Douglas aún no había iniciado su vida. Era un feto, por decirlo de alguna manera, cuando en su cabeza comenzó a dar tumbos una vocecilla que le diría ya es hora de partir, que ya es hora de morir.
Eran las dos de la tarde de un día caluroso, las calles de la ciudad estaban desoladas, los árboles no respiraban, ni daban el más mínimo indicio de que en algún momento de la tarde sus hojas por fin se moverían. Una voz ronca se escuchó tras la puerta que daba a la entrada de la casa, era una señora de muy alta alcurnia, que se acercaba a concretar el negocio pactado por la venta de aquel hogar. Josefina se levantó de inmediato de su mecedora y se dispuso a abrir la puerta grande de madera; que tenía un lujoso vitral en la mitad en forma de Jesucristo mal hecho.
Juntas volvieron a ver la casa que gozaba de 3 salas vacías, un comedor viejo y un solar que lo acompañaba una mata de mango, se detuvieron en uno de los cuartos, era el del único sobrino. Aunque el cuarto tenía el tamaño perfecto para ser una cocina, en él solo había una cama sencilla y un viejo equipo de sonido. Por las ventanas que estaban abiertas de par en par y que daban a la calle entraba una pequeña corriente de azufre como si una bruja estuviese alertando un oscuro porvenir.
Una buena cantidad de dinero le habían dado a Josefina por la venta de su casa, el suficiente para haber vivido una vida tranquila, quizás en una casa que bordease la cordillera de los andes, donde hiciese un clima templado y pudiese cultivar y alimentar sus animales como siempre lo había soñado. Sin embargo, siguiendo las leyes de su fe, decidió invertir su capital en su sobrino Douglas; un desprovisto que no tenía nada ni a nadie en el mundo, luego de que sus papás murieran, según su tía, en un accidente doméstico. La única verdad era que ambos habían citado a la muerte para que les arrancara la vida al mismo tiempo.
Josefina le daría al pequeño huérfano más amor del que la vida estaría dispuesta a darle a alguien, desde enseñarlo a montar en bicicleta o en pequeños patines, hasta ayudarlo a enfrentarse con los vejámenes de la adolescencia. Aprender las terroríficas tablas de multiplicar, trasnochar cuando al pequeño infante se le había olvidado la clásica maqueta del volcán, o entenderlo cuando sin percibir por qué, salía a flote su más tradicional esencia canceriana, pedir un abrazo.

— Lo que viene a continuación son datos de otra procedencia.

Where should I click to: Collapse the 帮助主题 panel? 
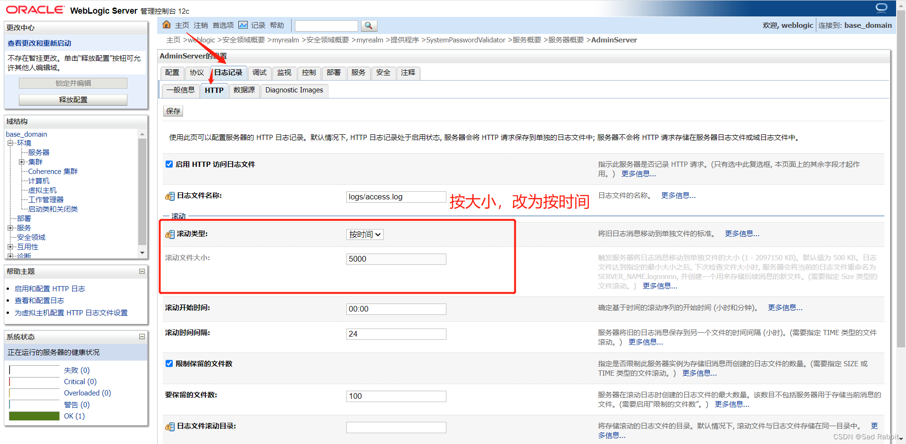click(142, 271)
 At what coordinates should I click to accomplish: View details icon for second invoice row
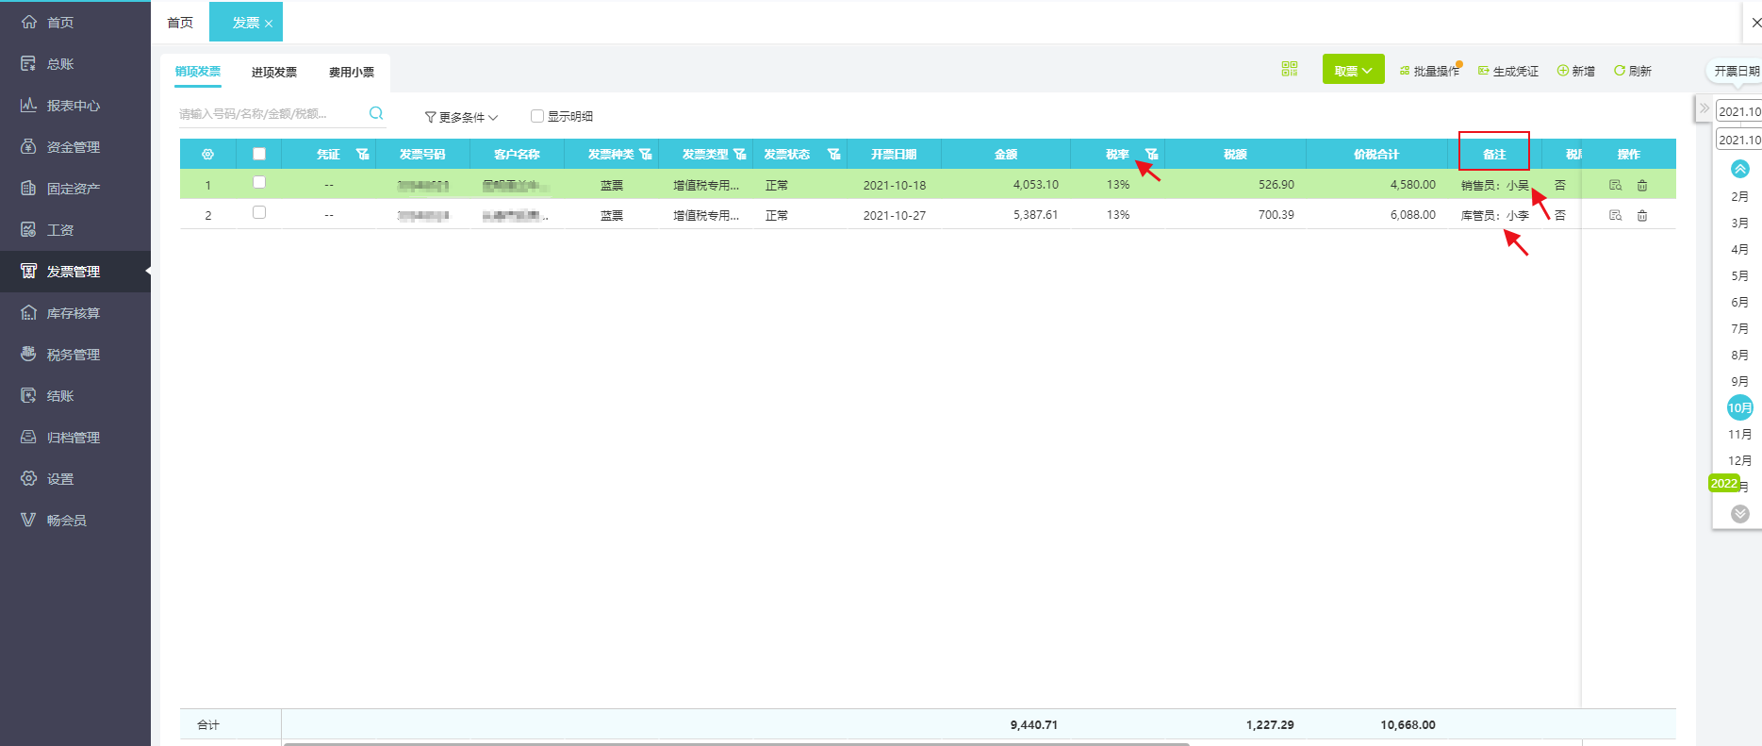click(x=1615, y=215)
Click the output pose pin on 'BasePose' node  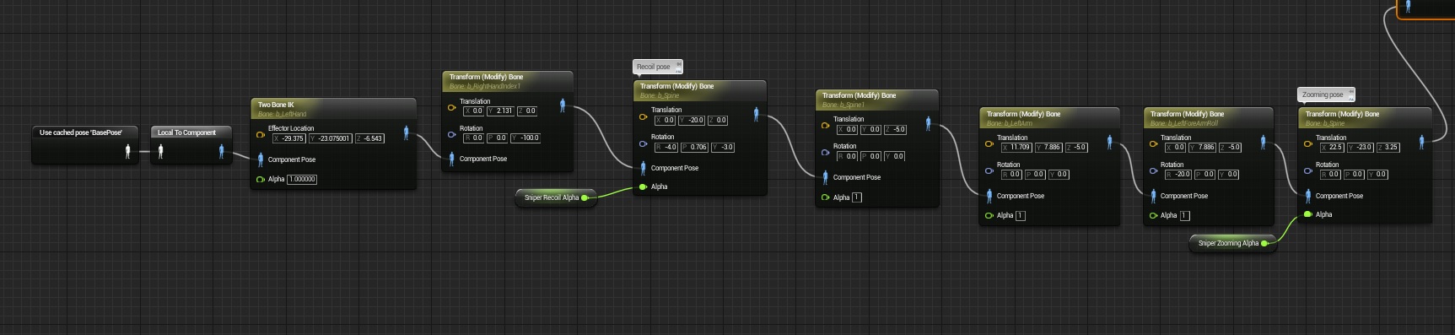coord(128,151)
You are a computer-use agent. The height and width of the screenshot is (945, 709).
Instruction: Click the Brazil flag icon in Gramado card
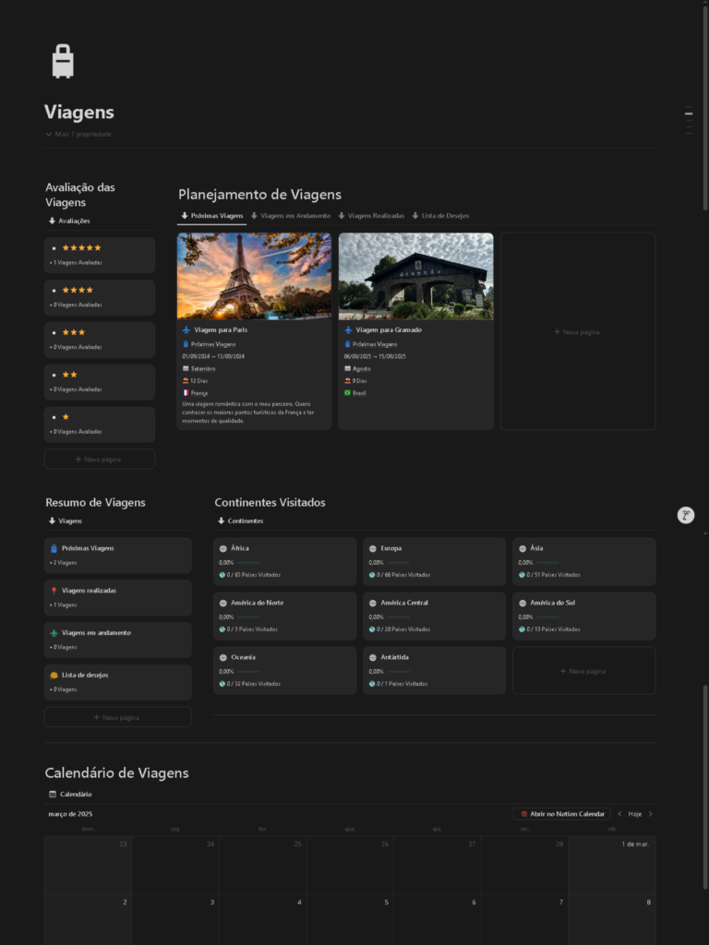(348, 392)
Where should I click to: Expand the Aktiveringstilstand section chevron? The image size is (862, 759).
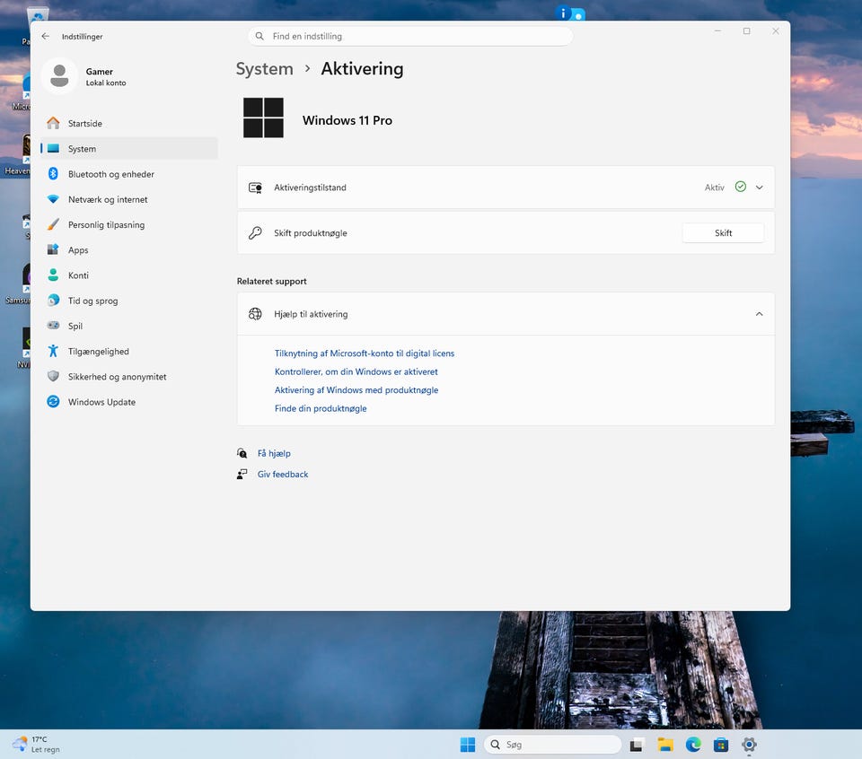coord(760,188)
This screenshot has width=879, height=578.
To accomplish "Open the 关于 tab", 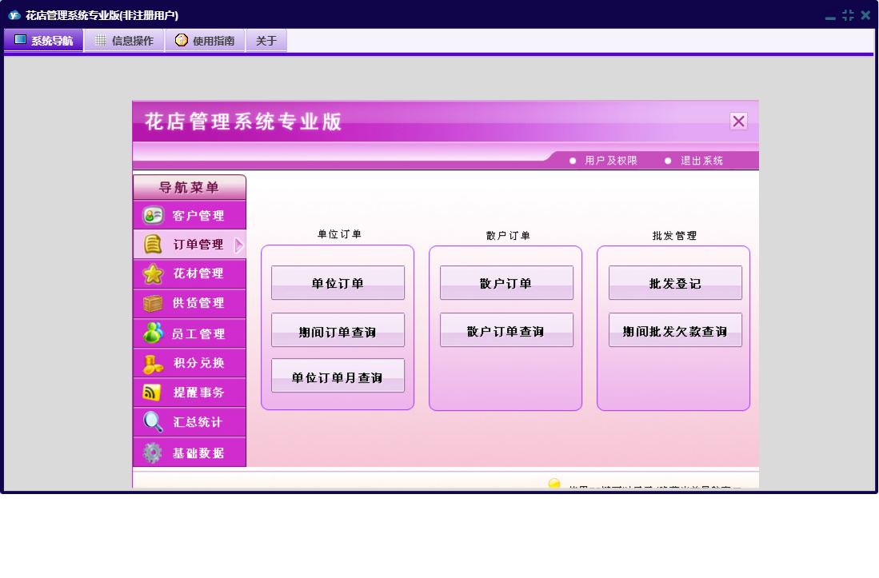I will (266, 41).
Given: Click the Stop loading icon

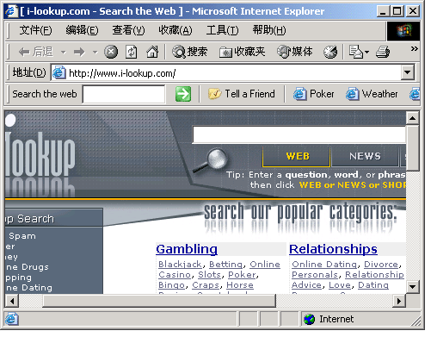Looking at the screenshot, I should point(111,53).
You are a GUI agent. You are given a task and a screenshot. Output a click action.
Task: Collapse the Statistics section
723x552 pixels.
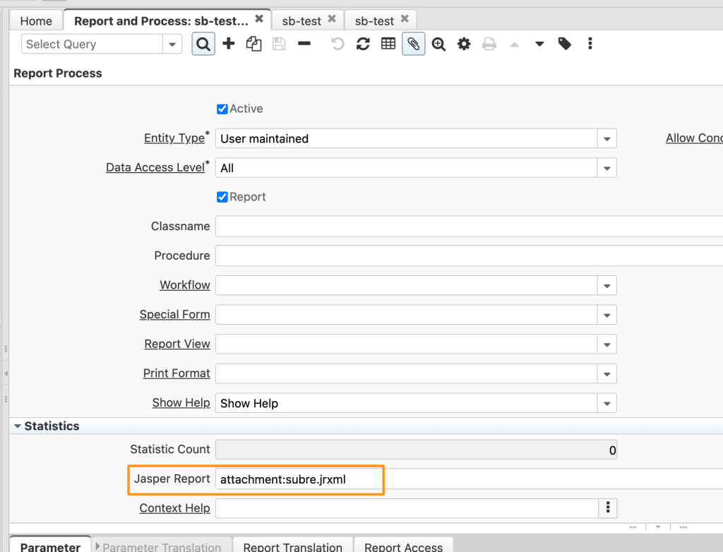pos(17,426)
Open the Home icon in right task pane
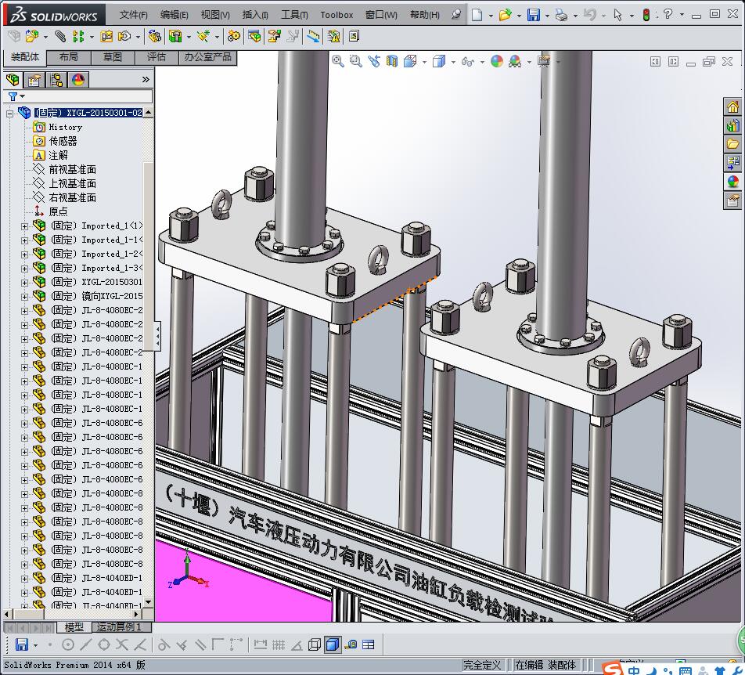 coord(732,107)
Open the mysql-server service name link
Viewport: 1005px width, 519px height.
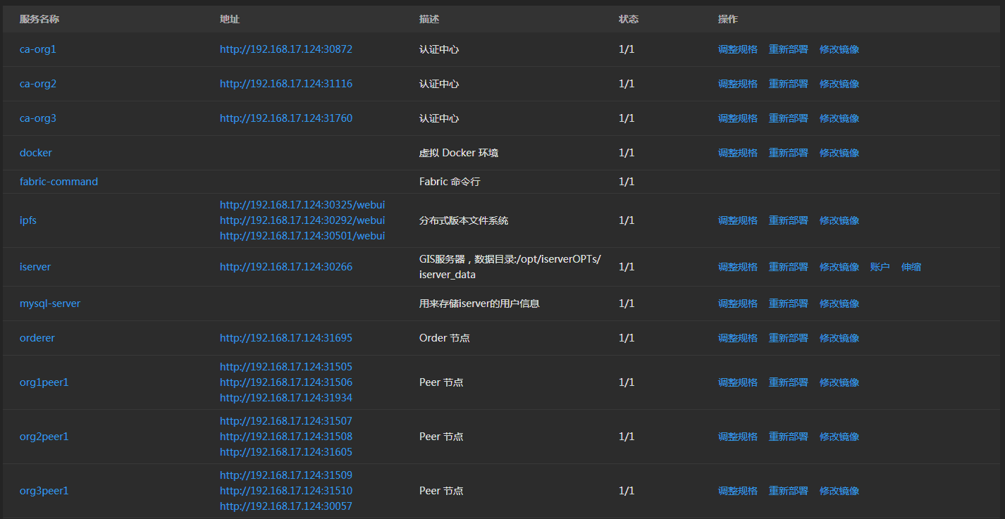50,304
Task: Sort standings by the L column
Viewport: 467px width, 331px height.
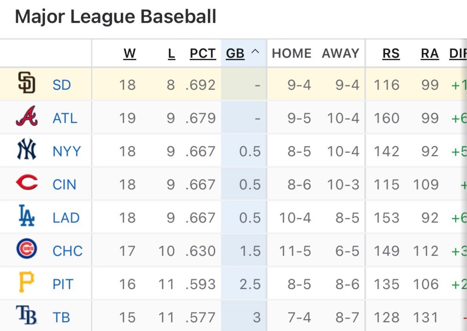Action: point(171,53)
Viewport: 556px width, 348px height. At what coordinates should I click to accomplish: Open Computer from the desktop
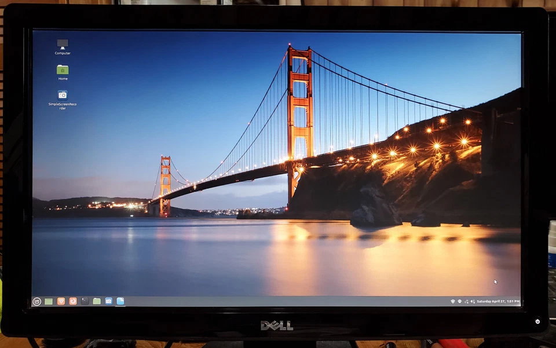point(63,43)

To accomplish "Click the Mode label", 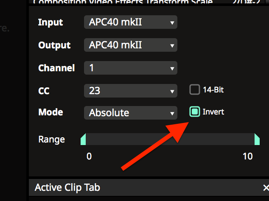I will pyautogui.click(x=50, y=112).

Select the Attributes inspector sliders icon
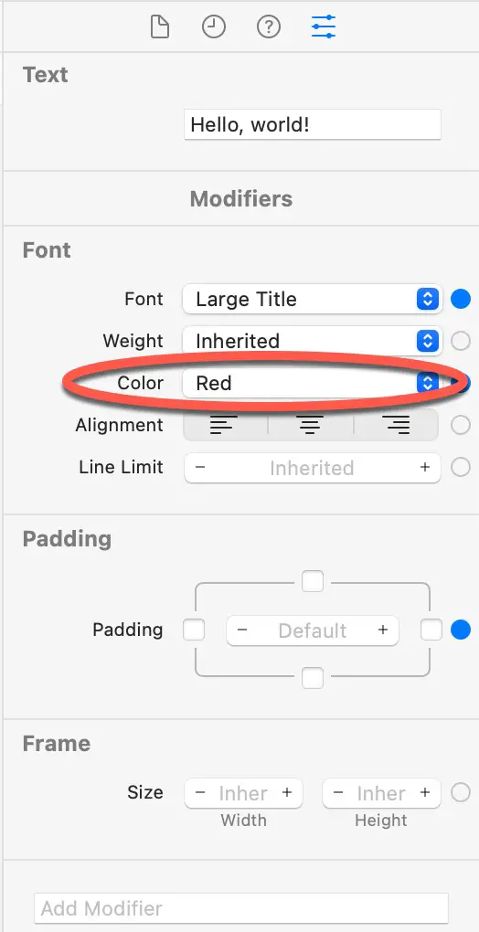point(324,27)
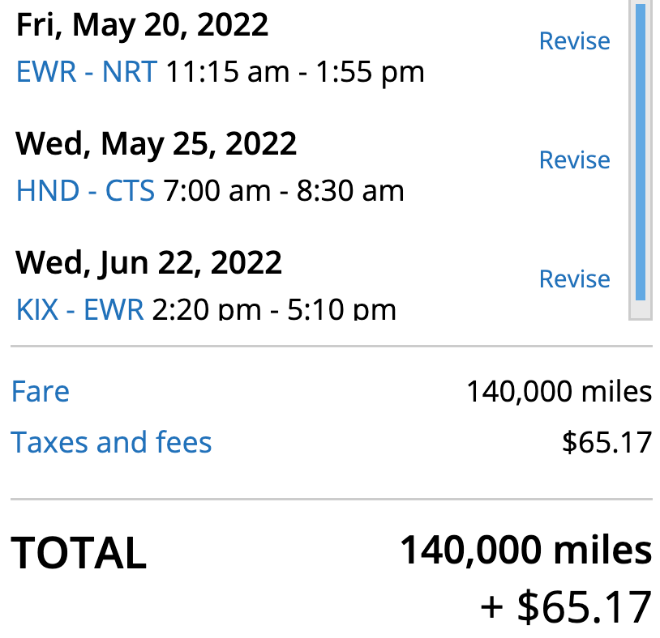Select the HND - CTS route link
Viewport: 660px width, 638px height.
[x=85, y=190]
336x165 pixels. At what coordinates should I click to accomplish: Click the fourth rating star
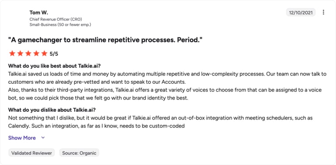(x=36, y=53)
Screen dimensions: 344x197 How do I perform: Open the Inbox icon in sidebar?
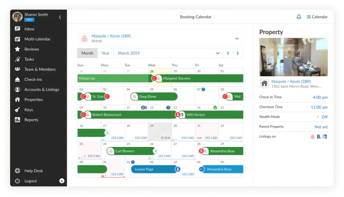pyautogui.click(x=17, y=29)
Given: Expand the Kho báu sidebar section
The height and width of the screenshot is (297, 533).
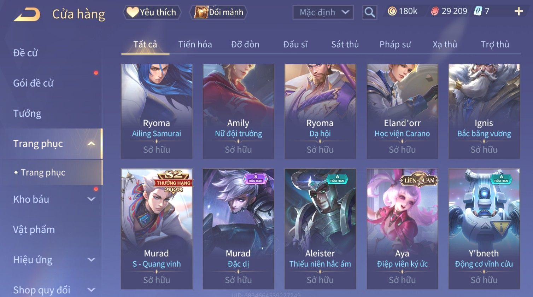Looking at the screenshot, I should click(x=91, y=199).
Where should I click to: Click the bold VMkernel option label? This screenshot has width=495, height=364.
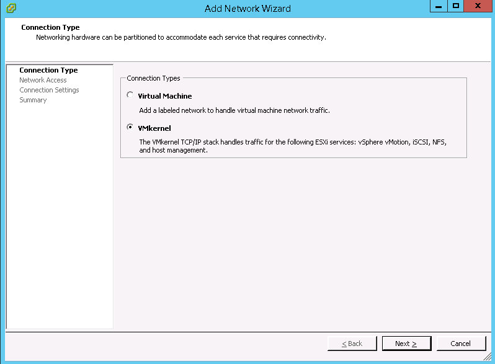154,128
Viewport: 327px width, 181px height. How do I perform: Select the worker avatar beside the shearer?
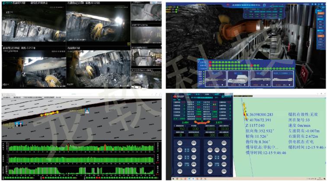87,110
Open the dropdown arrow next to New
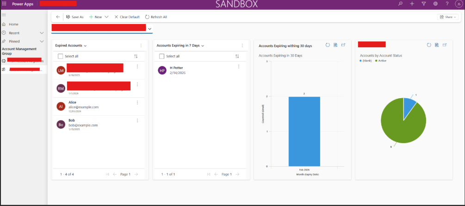Viewport: 465px width, 206px height. click(x=106, y=17)
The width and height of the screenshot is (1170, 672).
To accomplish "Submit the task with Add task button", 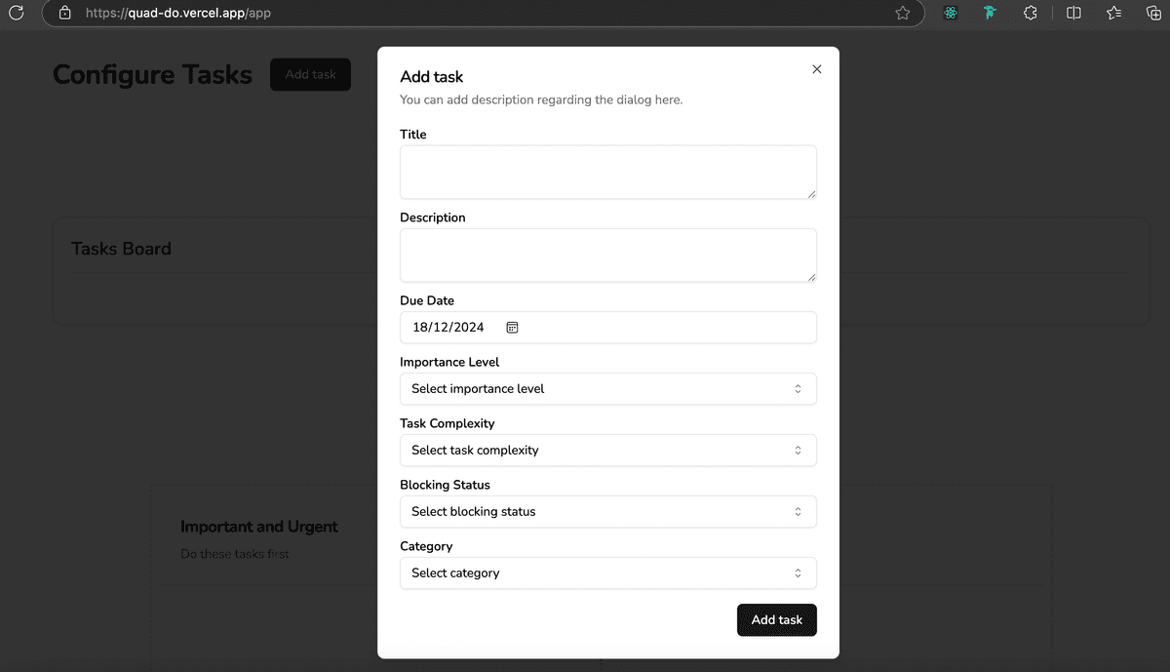I will [776, 619].
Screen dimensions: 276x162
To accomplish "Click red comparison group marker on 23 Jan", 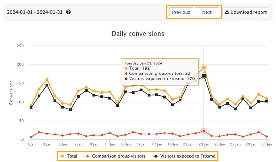I will point(204,131).
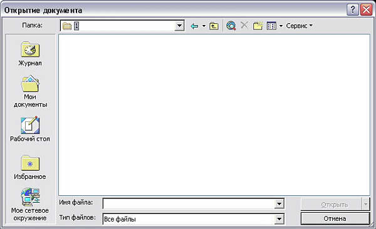
Task: Open Мои документы in sidebar
Action: (30, 91)
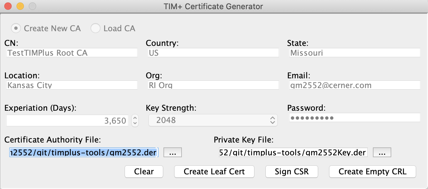428x189 pixels.
Task: Click the Private Key File path field
Action: [x=293, y=152]
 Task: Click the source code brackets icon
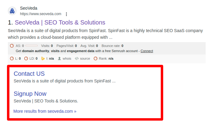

Él como siempre imprimió su sello en un sonrisa que envió de vuelta y su amiga al percatarse de esto, le dijo:
– ¿Conoces a Teresa?
A lo que él respondió.
– Claro.
– Es rara, hace unos días me dijo que tú necesitabas mucho amor.
Douglas no supo que más decir, lo tomó como una conversación sin sentido, pero de nuevo los augurios querían tomar protagonismo y la frase se perforó en su inconsciente para siempre.
Al terminar su bachillerato su tía, o su madre si bien podemos decir, le propuso irse del país por un tiempo, conocer otras culturas. Quería que él tuviera la oportunidad que ella y su única hermana no habían tenido, viajar y darse cuenta que la vida podía verse desde diferentes perspectivas, que lo que para nosotros está bien, al otro lado del mundo Dios lo ve con otros ojos. Pero para entonces, Douglas había puesto sus ojos en una rubia color girasol y se negó al viaje. Agridulce se volvió el sentimiento de Josefina hacia Douglas quien prefirió irse de la ciudad a estudiar una carrera que no lo llenaba, con tal de caminar despacio por los senderos del amor, quien luego de un tiempo se aburriría de él como se aburren los perros cuando están encerrados en una casa.
Lo primero que salió a flote fue aquella frase que se había perforado en su inconsciente y que buscó entender de todas las maneras posibles, ¿a que se refería aquella señora con la frase que escucharía en su adolescencia? Por más que lo intentada solo aparecían nuevas preguntas.
Rondaba la muerte en su habitación, se paseaba con el viento, como el arrullo de un gato, lo miraba fijamente a los ojos hasta que se sentaba a su lado como una fiel amiga, tomaba su mano y lo abrazaba fuertemente hasta que salía el sol. Lo visitó cada noche, cada madrugada. Dando los mismo tumbos, los mismos saltos, entrando tímida como cuando entra el amor a la vida de alguien. Sutil se sentaba todas las noches a su lado hasta que se ganó su confianza.